Did you submit the statement regarding the ultimate beneficial owner?

Law no. 129/2019 for preventing and combating money laundering and terrorist financing, as well as for amending and supplementing some normative acts (“AML Law”) established, among others, the obligation for companies to report the ultimate beneficial owner (“UBO”). Below we will try to answer some of the most common questions asked by businesses in connection with the UBO registration.

1. Does the UBO reporting obligation apply to me?

All companies registered with the Trade Registry fall under this reporting obligation, but there are also some exceptions, namely (i) listed companies that are subject to disclosure requirements under European Union law or international standards that ensure transparency regarding the exercise of property rights, (ii) state-owned or majority state-owned companies and (iii) legal entities consisting only of shareholders which are individuals when they are the only ultimate beneficial owners.

2. How is the UBO identified?

The following criteria will be used to determine the UBO (i) direct/indirect control or control by other means or (ii) if UBO cannot be determined according to point (i) the senior management will be considered UBO. In the latter case, the company must keep track of the measures taken to identify the UBO, as well as the difficulties encountered in the process of verifying the identity of the UBO.
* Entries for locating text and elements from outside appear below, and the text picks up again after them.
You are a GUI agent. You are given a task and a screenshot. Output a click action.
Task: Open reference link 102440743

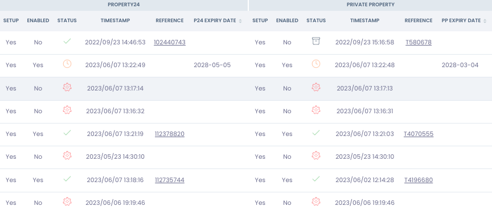(170, 42)
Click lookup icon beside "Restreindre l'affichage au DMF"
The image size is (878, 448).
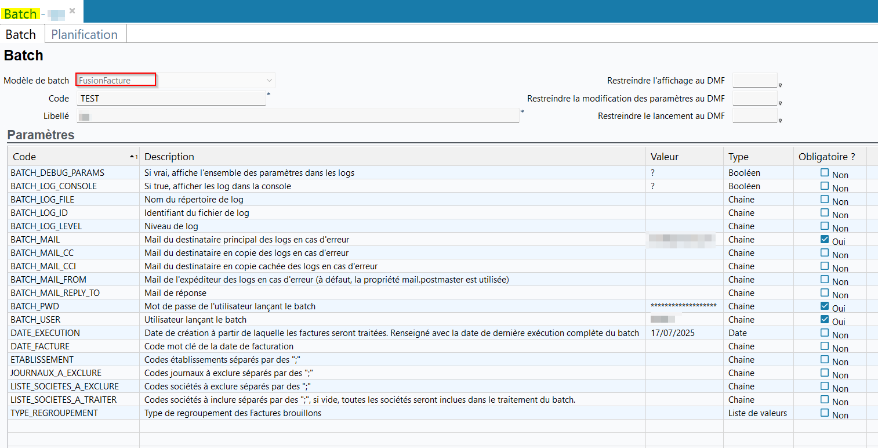tap(781, 85)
For the first criteria (i.e., direct/indirect control), the AML Law provides us, as follows:

holding 25% plus one share or participation in the capital of a company in a percentage of over 25% by a person is an indication of the direct exercise of ownership” and

holding of 25% plus one share or the participation in the capital of a company in a percentage of more than 25% by a foreign corporate entity, which is under the control of an individual, or by several foreign corporate entities, which are under the control of the same natural person, is an indication of the indirect exercise of the property ”.

For the second criteria (i.e., control by other means), we will refer to Directive (EU) 2015/849 of the European Parliament and of the Council of 20 May 2015 on the prevention of the use of the financial system for money laundering or terrorist financing (“The EU Directive”) – the EU Directive provides that “control through other means may, inter alia, include the criteria of control used for the purpose of preparing consolidated financial statements, such as through a shareholders’ agreement, the exercise of dominant influence or the power to appoint senior management”.
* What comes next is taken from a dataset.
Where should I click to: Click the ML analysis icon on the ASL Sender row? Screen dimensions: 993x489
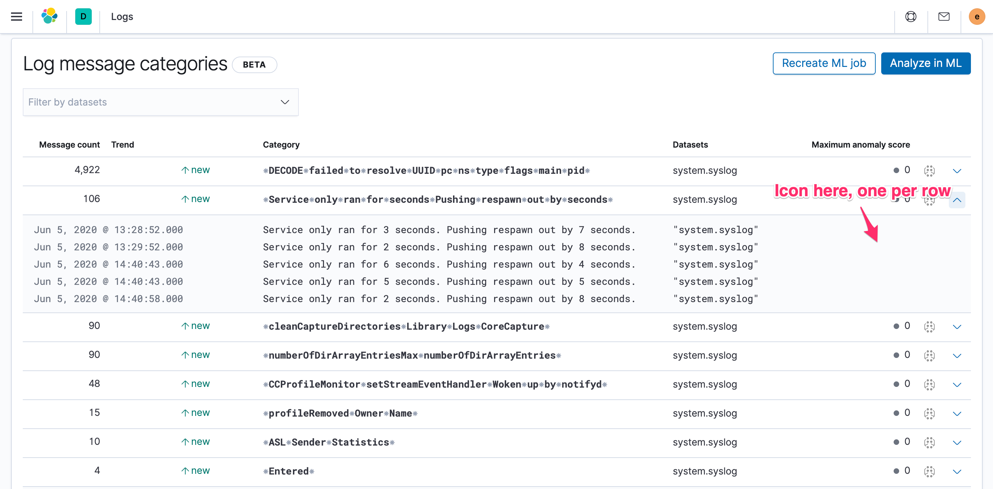point(929,443)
If all criteria are exhausted and no UBO is identified, the members of the company’s senior management are deemed ultimate beneficial owners.

3. Where to start from?

To determine the UBO, you will need to identify the company’s ownership chain. The basic idea of ​​the UBO is to identify all the individuals behind the companies that have significant control, as mentioned in point 2 above.

4. I’ve identified the UBO and now what do I have to do?

After identifying the UBO, the legal representative of the company must submit the UBO statement to the Trade Registry, together with a copy of the identity card of the application signatory.

Regarding the form of the statement, the UBO statement can be signed in front of the representative of the Trade Registry, or it can be submitted, personally or through a representative, authenticated by the notary public, or attested by a lawyer.

However, UBO statements may be submitted in the form of a document under private signature or electronic form and sent via electronic means with an electronic signature attached or by post and courier services to the competent Trade Registry. This is a temporary exception provided by Emergency Ordinance no. 191/2020 for the extension of the deadlines for submitting documents provided for associations and foundations, as well as legal entities registered with the Trade Registry (“GEO 191/2020”).

5. What should the UBO statement include?

The UBO statement must include the complete data of the legal representative who signs the statement, the complete data of the company, the UBO identification data: full name, date of birth, personal numerical code, series and identity card number/passport, citizenship, full domicile or residence address, as well as how control is exercised over the company, i.e., the matters set out in point 2 above.

At the same time, attention should be paid to the data already registered with the Trade Registry, in the sense that the Trade Registry is competent to verify where appropriate, the accordance between the data in their database and the data from the UBO statement. This means that if the company determined the director as UBO, and the director’s identification data is not the same as the data already registered with the Trade Registry, the UBO statement will not be registered unless the director’s identification data will be updated accordingly.

6. What is the deadline for submission of the UBO statement?

According to GEO 191/2020, the first statement should be submitted within a maximum of 90 days from the end of the alert state. If the first statement was already submitted and changes were made to the UBO, the amending statement shall be submitted within 15 days from the date on which the change occurred.

7. Who can inspect and what sanctions apply for failure to submit the UBO statement?

The failure to observe the obligation to submit the UBO statement constitutes a contravention and is sanctioned with a fine ranging between RON 5,000 to RON 10,000 (approx. EUR 1,000 – EUR 2,000) or with the dissolution of the company. The ascertainment of the contraventions and the application of the sanctions are made by the tax administration or the agents of the National Office for Prevention and Combating Money Laundering.